Autokauf endet vor Gericht: Amtsgericht verurteilt jungen Familienvater wegen Körperverletzung

Autokauf endet vor Gericht: Amtsgericht verurteilt jungen Familienvater wegen Körperverletzung

Eine Prügelei zwischen zwei Männern eskaliert. Die Polizei muss schlichten – der Fall landet vor Gericht, weil einer dem anderen ein Glas gegen den Kopf geschlagen hat. Gestern ist das Urteil gefallen.

Dass ein Autokauf Konfliktpotenzial haben kann, wissen bestimmt alle, die irgendwann ein Auto ge- oder verkauft haben. Dass so ein Autokauf allerdings in einer Schlägerei endet, die schließlich vor Gericht landet, ist dann doch ungewöhnlich. Aber um genau so einen Fall geht es vor dem Amtsgericht Wittlich.

Staatsanwältin Stephanie Matthies klagt den 25-jährigen Wittlicher wegen gefährlicher Körperverletzung an, weil er einem anderen Mann ein Glas gegen den Kopf geschlagen und damit eine Schädelprellung verursacht haben soll. Zu Beginn handeln Staatsanwaltschaft, Gericht und Verteidiger aus, das Strafmaß auf maximal acht Monate zu begrenzen, sofern der Angeklagte ein Geständnis ablegt.

Aber wie konnte es überhaupt zu der Straftat kommen? Um diese Frage zu klären, stellt Richterin Silke Köhler zunächst die persönlichen Verhältnisse des Angeklagten fest: Er ist verheiratet, hat zwei kleine Kinder, ist in einem Wittlicher Betrieb angestellt und nicht vorbestraft: "Ich habe noch nie ein Gericht von innen gesehen", sagt der 25-Jährige.

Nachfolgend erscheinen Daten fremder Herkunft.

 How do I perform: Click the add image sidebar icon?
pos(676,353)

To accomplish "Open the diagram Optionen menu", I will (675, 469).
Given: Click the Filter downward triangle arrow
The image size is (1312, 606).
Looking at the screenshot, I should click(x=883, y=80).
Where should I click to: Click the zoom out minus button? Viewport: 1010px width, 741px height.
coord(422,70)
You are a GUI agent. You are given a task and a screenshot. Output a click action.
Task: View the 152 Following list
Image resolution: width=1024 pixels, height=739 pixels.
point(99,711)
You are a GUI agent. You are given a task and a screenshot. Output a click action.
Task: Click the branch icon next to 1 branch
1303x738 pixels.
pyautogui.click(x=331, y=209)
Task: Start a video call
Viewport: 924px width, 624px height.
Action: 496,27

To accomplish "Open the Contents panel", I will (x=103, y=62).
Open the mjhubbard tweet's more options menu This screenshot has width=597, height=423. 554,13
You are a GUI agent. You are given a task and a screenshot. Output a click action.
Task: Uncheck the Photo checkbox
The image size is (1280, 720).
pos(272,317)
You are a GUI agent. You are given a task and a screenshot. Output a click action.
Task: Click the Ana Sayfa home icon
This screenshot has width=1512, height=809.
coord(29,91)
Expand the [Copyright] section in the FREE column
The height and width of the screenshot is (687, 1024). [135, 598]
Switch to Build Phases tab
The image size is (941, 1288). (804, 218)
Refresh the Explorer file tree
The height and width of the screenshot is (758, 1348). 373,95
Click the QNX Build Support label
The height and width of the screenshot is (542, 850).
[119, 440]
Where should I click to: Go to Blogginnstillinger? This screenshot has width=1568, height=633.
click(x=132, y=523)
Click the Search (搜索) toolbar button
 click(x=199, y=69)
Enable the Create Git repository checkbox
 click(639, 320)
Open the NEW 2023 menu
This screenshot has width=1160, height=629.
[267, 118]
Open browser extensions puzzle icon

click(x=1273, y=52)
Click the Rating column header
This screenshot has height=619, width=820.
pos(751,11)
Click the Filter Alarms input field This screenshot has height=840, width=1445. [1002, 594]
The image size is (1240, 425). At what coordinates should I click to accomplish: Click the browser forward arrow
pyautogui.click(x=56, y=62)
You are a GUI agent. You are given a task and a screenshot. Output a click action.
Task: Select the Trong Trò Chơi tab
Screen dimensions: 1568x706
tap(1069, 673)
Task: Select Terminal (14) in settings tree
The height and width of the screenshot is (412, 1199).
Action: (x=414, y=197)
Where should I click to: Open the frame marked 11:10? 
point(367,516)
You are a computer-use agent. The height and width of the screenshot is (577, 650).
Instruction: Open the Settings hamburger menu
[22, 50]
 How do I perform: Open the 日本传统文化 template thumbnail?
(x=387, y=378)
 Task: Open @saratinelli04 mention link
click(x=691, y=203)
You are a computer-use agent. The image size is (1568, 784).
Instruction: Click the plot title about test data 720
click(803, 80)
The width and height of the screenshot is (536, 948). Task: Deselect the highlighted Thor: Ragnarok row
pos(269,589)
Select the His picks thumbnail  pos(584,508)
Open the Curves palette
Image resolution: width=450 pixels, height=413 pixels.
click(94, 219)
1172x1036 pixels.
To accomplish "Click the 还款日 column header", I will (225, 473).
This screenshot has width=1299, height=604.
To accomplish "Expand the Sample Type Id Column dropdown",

Doch dann brannten dem "ansonsten besonnenen Mann", wie ihn sein Verteidiger beschreibt, die Sicherungen durch.
Alles begann mit einem Autokauf: Der 25-jährige Angeklagte verkaufte im vergangenen Mai sein Auto, allerdings nicht an einen Fremden, sondern an den Neffen seines Onkels. Der Käufer verspricht ihm, das Auto innerhalb der nächsten drei Tage zu bezahlen. Nach Angaben des Angeklagten habe dieser allerdings seine Schulden nur stückchenweise bezahlt. Zudem habe der Autokäufer auch noch ihn und seine Familie über Privatnachrichten bei Facebook beleidigt. "Dann hat er mich gebeten, dass ich bei ihm vorbei komme. Er schuldete mir noch 100 Euro", sagt der 25-Jährige.
Kaum sei er bei seinem Verwandten angekommen, habe er ihn geschlagen und provoziert. Dessen Frau habe ihn sogar in die Hand gebissen. Er sei dann weggefahren, um sein Auto umzuparken. Als er wieder kam, eskalierte die Prügelei mit gegenseitigen Provokationen schließlich, sodass er seinem Kontrahenten ein Glas gegen den Kopf schlug. Zeugen riefen dann die Polizei. Deshalb landete der Fall von Amts wegen vor Gericht.

Schließlich verurteilt ihn Richterin Köhler zu sieben Monaten Freiheitsstrafe, deren Vollstreckung sie zur Bewährung aussetzt. Das Urteil ist noch nicht rechtskräftig.